[Stored data]

________________________________________

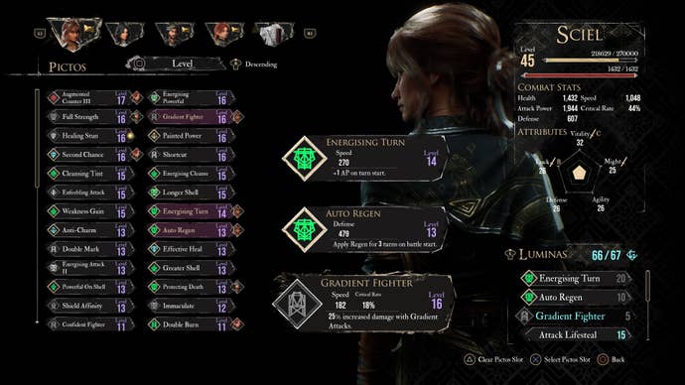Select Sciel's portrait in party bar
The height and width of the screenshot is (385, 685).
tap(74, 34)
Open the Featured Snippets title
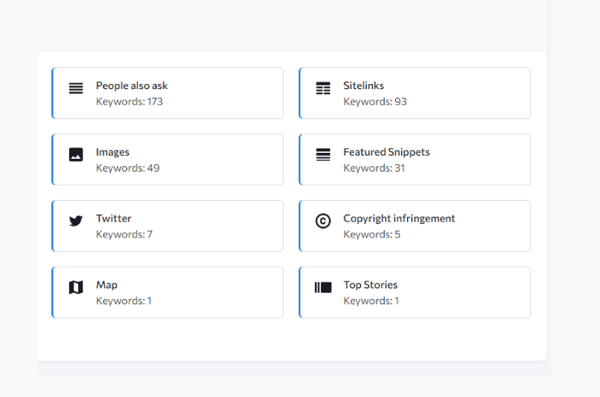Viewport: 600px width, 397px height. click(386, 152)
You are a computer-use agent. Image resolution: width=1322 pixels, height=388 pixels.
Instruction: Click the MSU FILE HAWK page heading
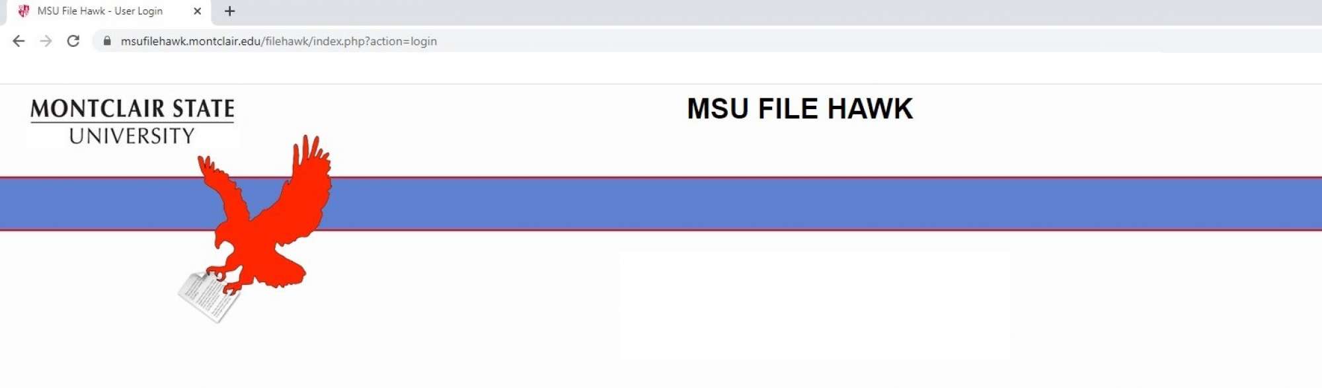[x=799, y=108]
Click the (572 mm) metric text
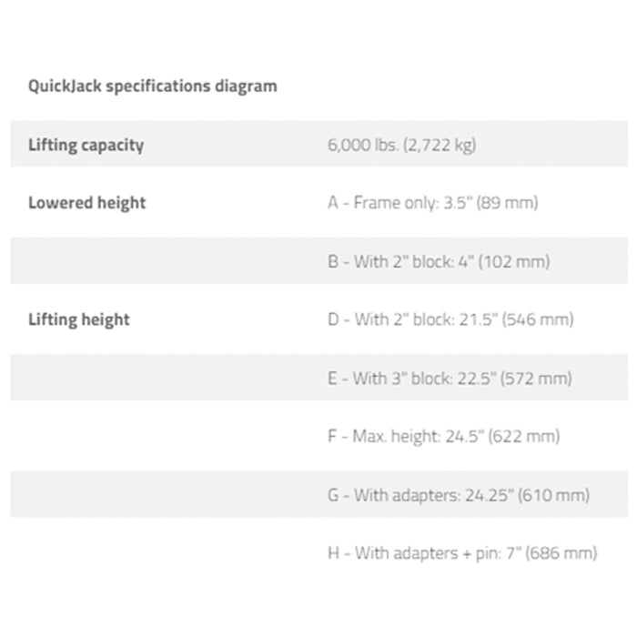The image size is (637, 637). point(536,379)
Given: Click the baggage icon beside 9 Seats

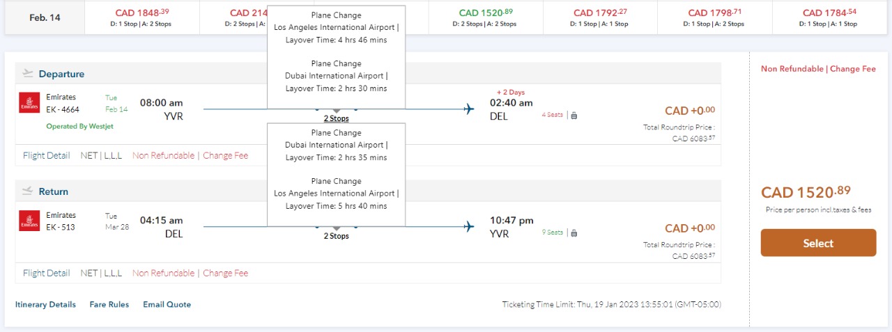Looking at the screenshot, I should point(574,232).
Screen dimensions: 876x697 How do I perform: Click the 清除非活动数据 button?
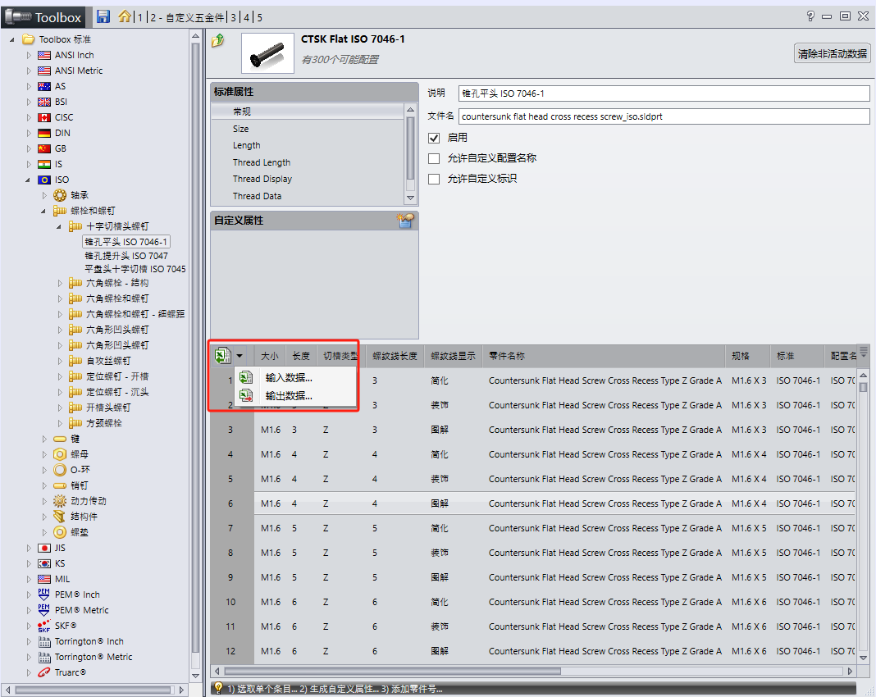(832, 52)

________________________________________

The copy should hold exactly the lines from the line containing "Open the Featured Snippets title" through the last line of the records, both included, and no pictures or other lines.

Open the Featured Snippets title
Viewport: 600px width, 397px height. click(386, 152)
You are a computer-use agent. Image resolution: width=1322 pixels, height=388 pixels.
Instruction: Click the MSU FILE HAWK page heading
[x=799, y=108]
Click the (572 mm) metric text
The image size is (637, 637). point(536,379)
Given: Click the baggage icon beside 9 Seats

Looking at the screenshot, I should point(574,232).
Screen dimensions: 876x697 How do I perform: Click the 清除非活动数据 button?
(832, 52)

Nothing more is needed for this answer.